Defense counsel explained that she could not get an out-of-state subpoena served in time
to require the Shooks’ appearance at trial. The Shooks had declined to appear at trial
voluntarily, due to their school and work schedules, but they said they would honor a
subpoena. Defense counsel told the court that if David Shook testified, he would deny he
engaged in any inappropriate conduct with S.C. Additionally, Ashley would testify that
she was at Aimee’s home almost every day and never saw defendant act inappropriately
with any of the girls, and that S.C. was never alone with her father when she visited the
Shook house. The defense argued this was critical evidence that tended to impeach
S.C.’s credibility. As such, a continuance of the trial to secure the Shooks’ appearance or
a mistrial was justified. The prosecution argued that there was no violation of discovery
orders because no investigation of David Shook was conducted and therefore no
information was purposefully withheld to justify a continuance.
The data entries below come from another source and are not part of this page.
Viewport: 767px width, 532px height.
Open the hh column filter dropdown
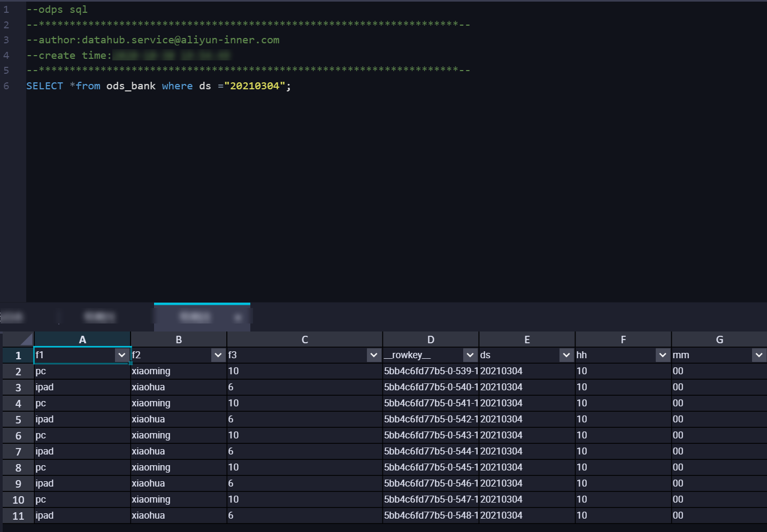[x=663, y=355]
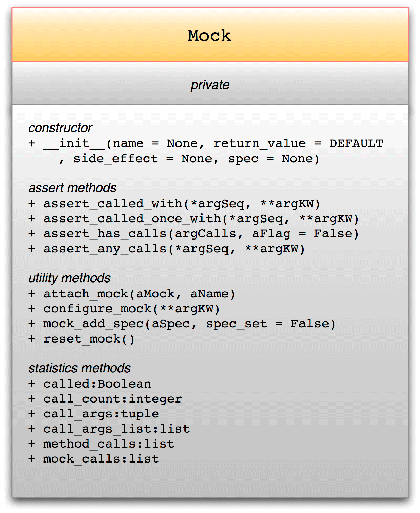Click the mock_calls:list attribute
Image resolution: width=420 pixels, height=513 pixels.
click(94, 459)
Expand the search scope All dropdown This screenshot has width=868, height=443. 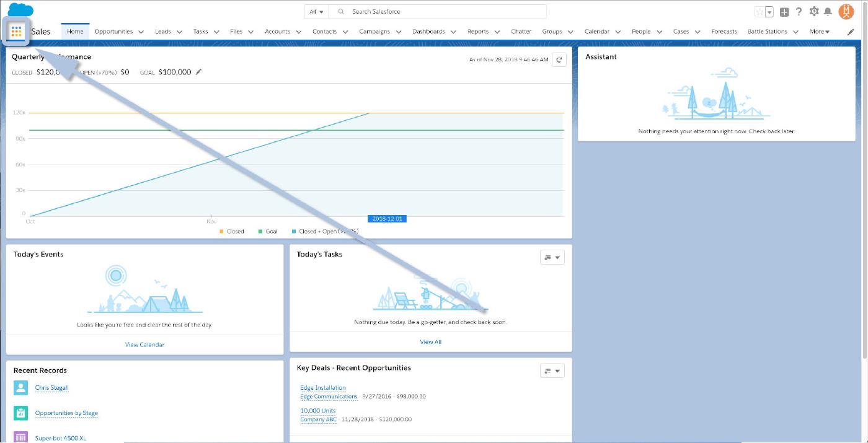316,12
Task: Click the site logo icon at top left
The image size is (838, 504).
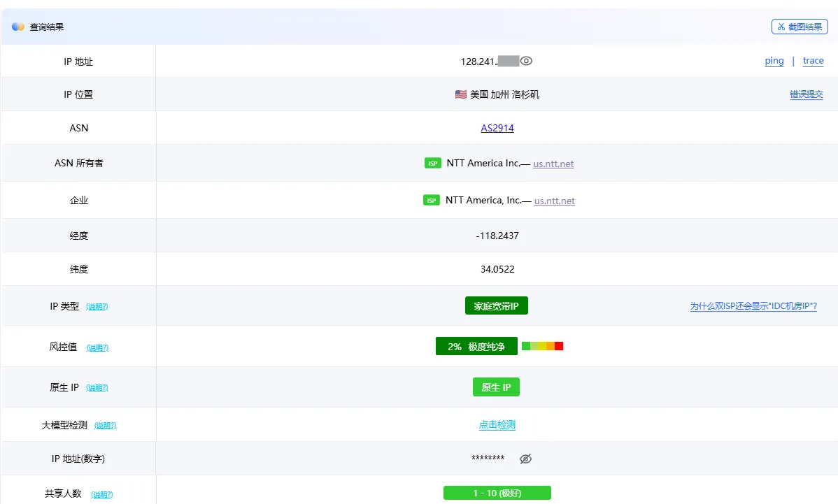Action: point(19,26)
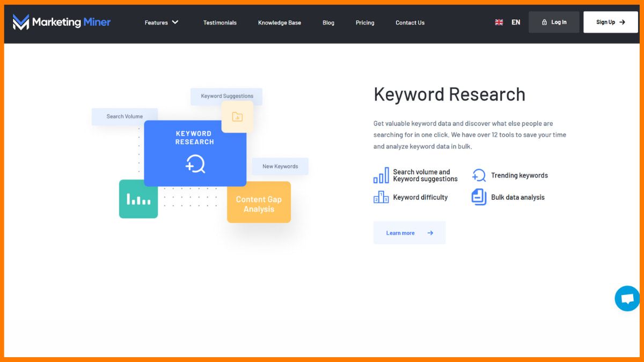Go to Knowledge Base
The image size is (644, 362).
pyautogui.click(x=279, y=23)
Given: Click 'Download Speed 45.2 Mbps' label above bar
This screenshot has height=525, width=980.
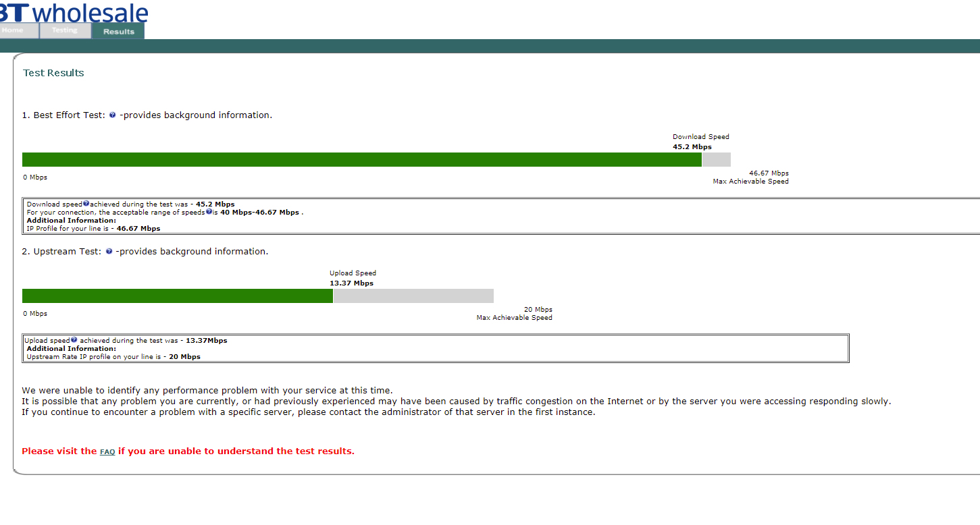Looking at the screenshot, I should 700,142.
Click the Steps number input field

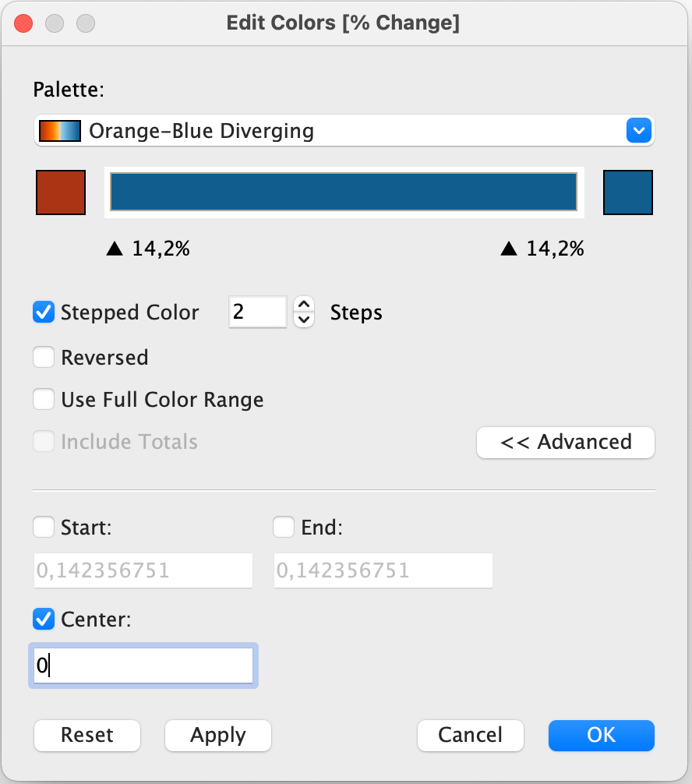257,313
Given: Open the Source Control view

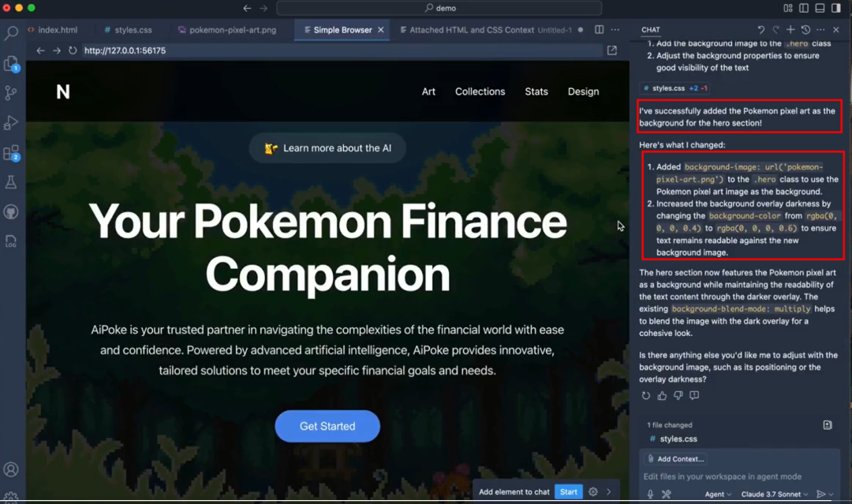Looking at the screenshot, I should coord(11,93).

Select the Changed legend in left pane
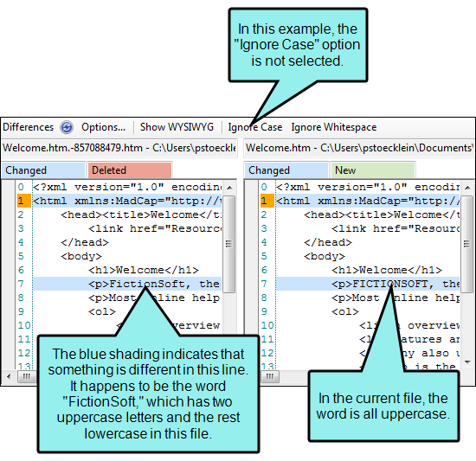(43, 170)
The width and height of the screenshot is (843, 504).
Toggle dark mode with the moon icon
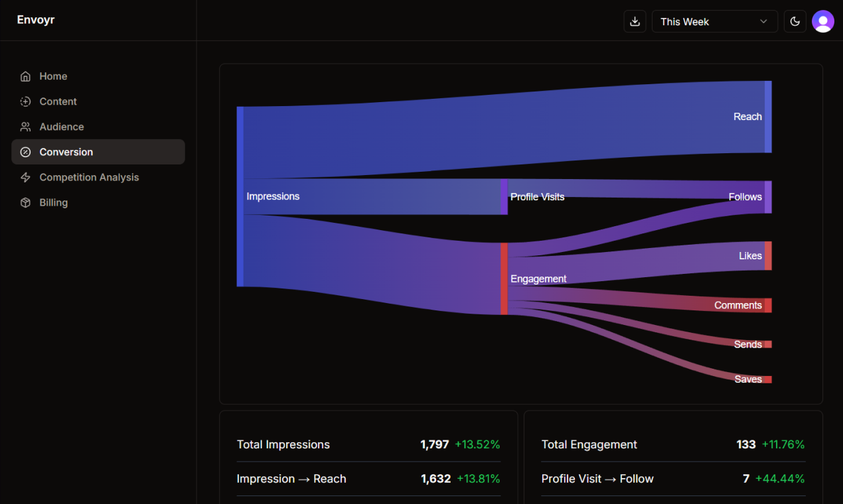click(795, 21)
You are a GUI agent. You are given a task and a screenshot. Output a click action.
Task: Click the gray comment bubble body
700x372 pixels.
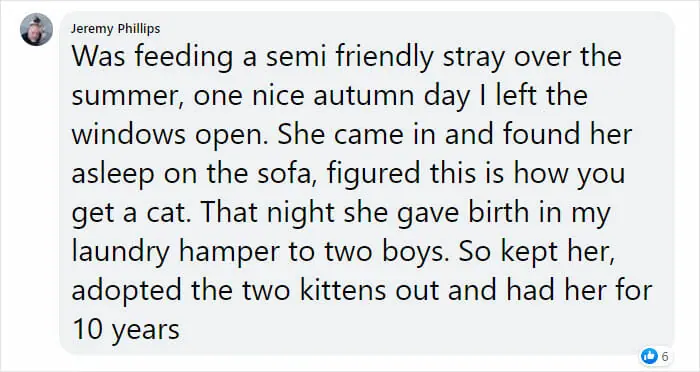(367, 183)
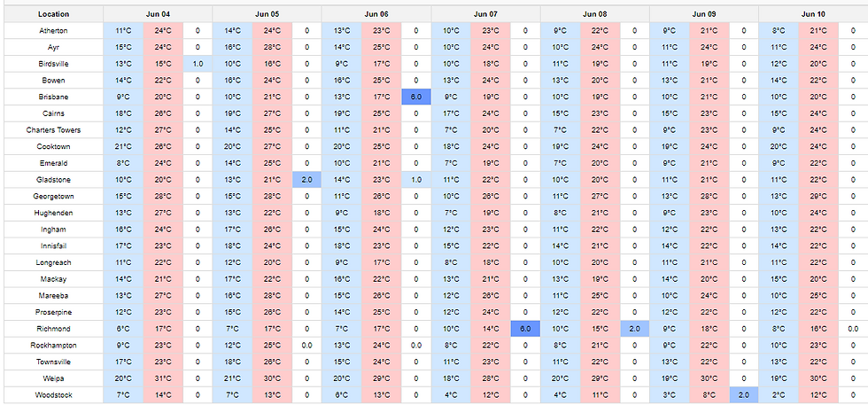Click the Rockhampton location name
Viewport: 868px width, 405px height.
coord(54,345)
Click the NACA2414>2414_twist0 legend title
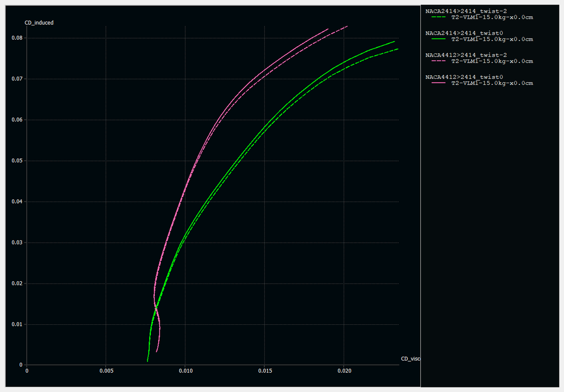The image size is (564, 392). [x=464, y=33]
The prosecution also
noted the defense could have interviewed S.C. on their own, learned about the presence
of Ashley at Aimee’s home from defendant, or sought to subpoena the Shooks
immediately after they discovered the information. The prosecution added that David
Shook’s testimony related to S.C. did not particularly impeach her because, generally,
anyone accused of molestation would deny it. As such, David Shook’s denial was not
probative of whether S.C. had fabricated the allegation against him or defendant.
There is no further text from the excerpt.